"L'artiste reste en arrêt devant cette vision horrible : l'avenir dans un monde où la vie psychique aura été purement et simple- ment liquidée." Quand ces lignes ont-elles été publiées et par qui ? En 1966, par Jean- Jacques Lebel, dans son petit livre Le Happening (éd. Denoël), le premier sur ce sujet paru en France. Quand on les lui relit, Lebel commence par en juger le style. "Je n'écrirais plus ainsi. C'est un peu jeune, ces phrases, trop simple." Aujourd'hui, celui qui inventa le happening en France en 1960 figure dans une grande exposition à Hamnourg, aux côtés de l'Allemand Arthur Köpke, du Suédois Oyvind Fahlström et d'Erro. Mais pense-t-il autrement ? "Sûrement pas. Je n'en retire pas une virgule."

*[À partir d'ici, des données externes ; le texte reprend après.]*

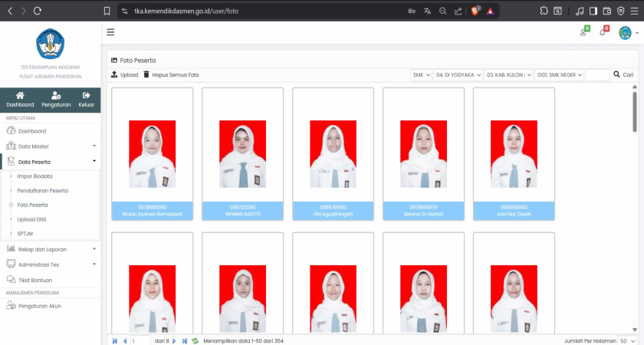Image resolution: width=644 pixels, height=345 pixels.
Task: Open Brave Shields icon in address bar
Action: (475, 11)
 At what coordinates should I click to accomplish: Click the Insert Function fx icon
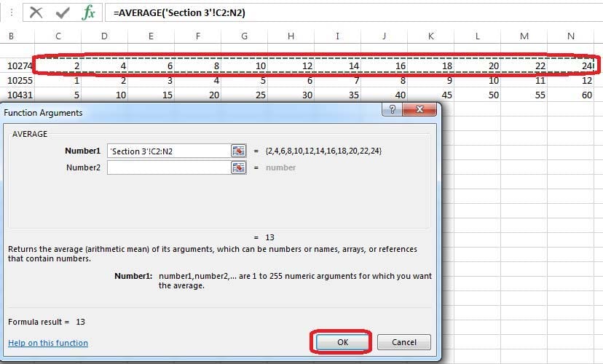88,13
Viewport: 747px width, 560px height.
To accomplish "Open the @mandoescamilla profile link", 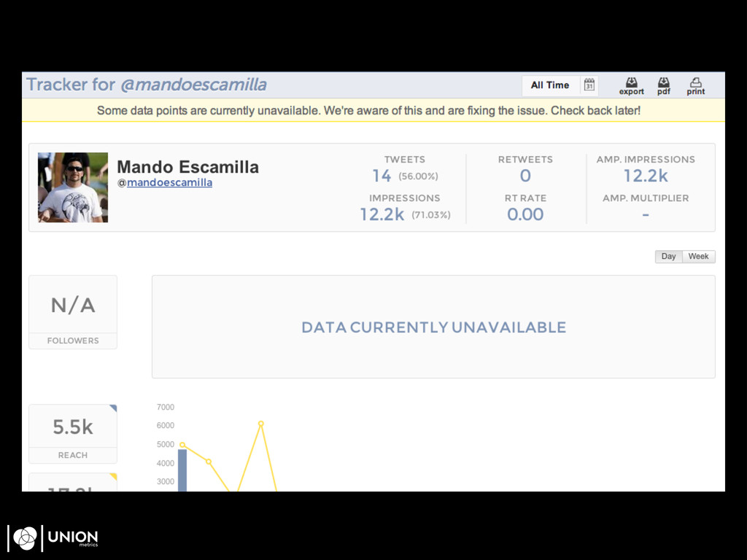I will coord(169,182).
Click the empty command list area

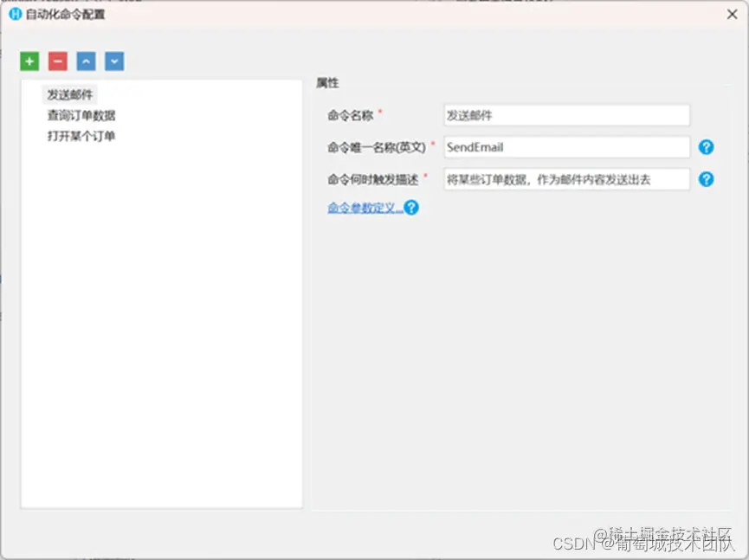coord(160,329)
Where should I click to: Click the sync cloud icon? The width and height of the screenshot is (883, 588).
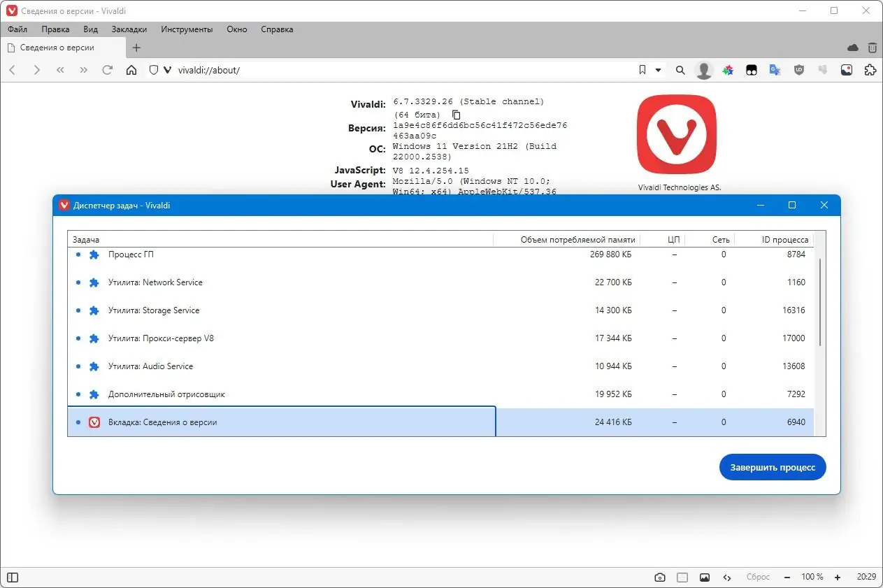[x=852, y=48]
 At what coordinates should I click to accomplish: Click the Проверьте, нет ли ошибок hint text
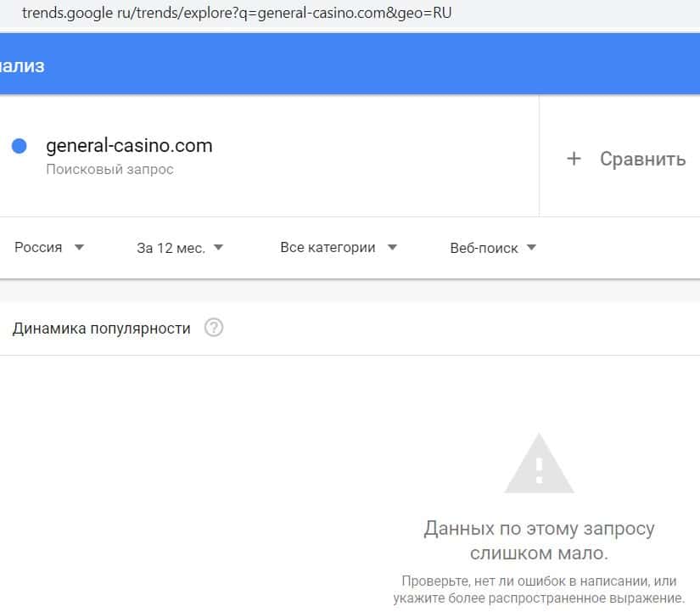pos(539,590)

En 1966, Lebel avait trente ans, et le destin de l'homme moderne occidental lui apparaissait clairement : devenir une machine, ne réagir qu'aux stimulations de la consommation et du spectacle. "Il n'y avait aucun doute là-dessus. A l'époque, on - attention, "on", ça veut dire 150 ou 200 personnes, pas plus, plutôt moins - on baignait dans cette atmosphère. En fait, ce n'était pas difficile : il suffit de lire deux pages d'Artaud et tout ça devient clair." Que l'auteur du Théâtre de la cruauté ait passionné l'auteur du Happening, organisateur de performances généralement nocturnes et attentatoires aux bonnes mœurs rien d'étonnant. Mais c'est un autre texte d'Artaud que Lebel cite, Pour en finir avec le jugement de Dieu. "En 1968, je travaillais à l'ORTF, à l'Atelier de création sonore. En mai, on a voulu retrouver et diffuser l'enregistrement du texte dit par Artaud. Pour venger Artaud. Mais il y avait un tel désordre dans les archives que nous n'avons pas retrouvé les bandes."

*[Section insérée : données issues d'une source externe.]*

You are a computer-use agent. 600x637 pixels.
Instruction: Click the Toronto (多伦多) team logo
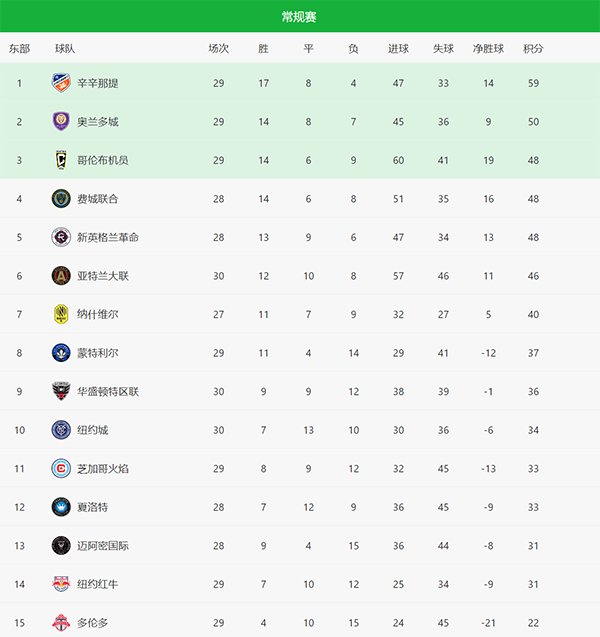60,622
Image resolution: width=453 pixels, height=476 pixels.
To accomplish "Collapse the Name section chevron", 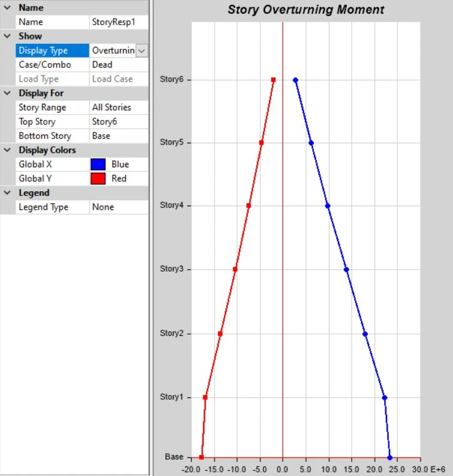I will (x=7, y=8).
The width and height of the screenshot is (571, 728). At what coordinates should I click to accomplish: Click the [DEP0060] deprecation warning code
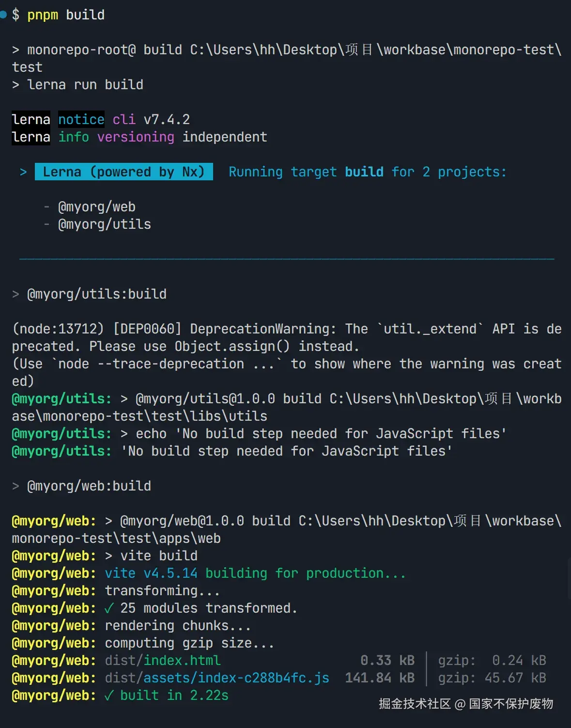pyautogui.click(x=147, y=329)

Un arrêt dans les souvenirs. "En fait, en 68, ce que nous voulions, c'était venger tous ceux que nous admirions et que la société avait méprisés : venger Artaud, Péret, Breton, Flora Tristan. Venger la poésie. Venger tous ceux qui nous habitent et qui nous constituent." Tous ceux-là, Lebel les avait connus très jeune, à New York et à Paris, en partie par l'intermédiaire de son père, Robert Lebel, ami intime et premier biographe de Duchamp. "Duchamp ? C'était la même chose, la même indifférence. Aujourd'hui, chacun s'en réclame. Il faudrait quand même se souvenir de ce qui s'est passé de son vivant."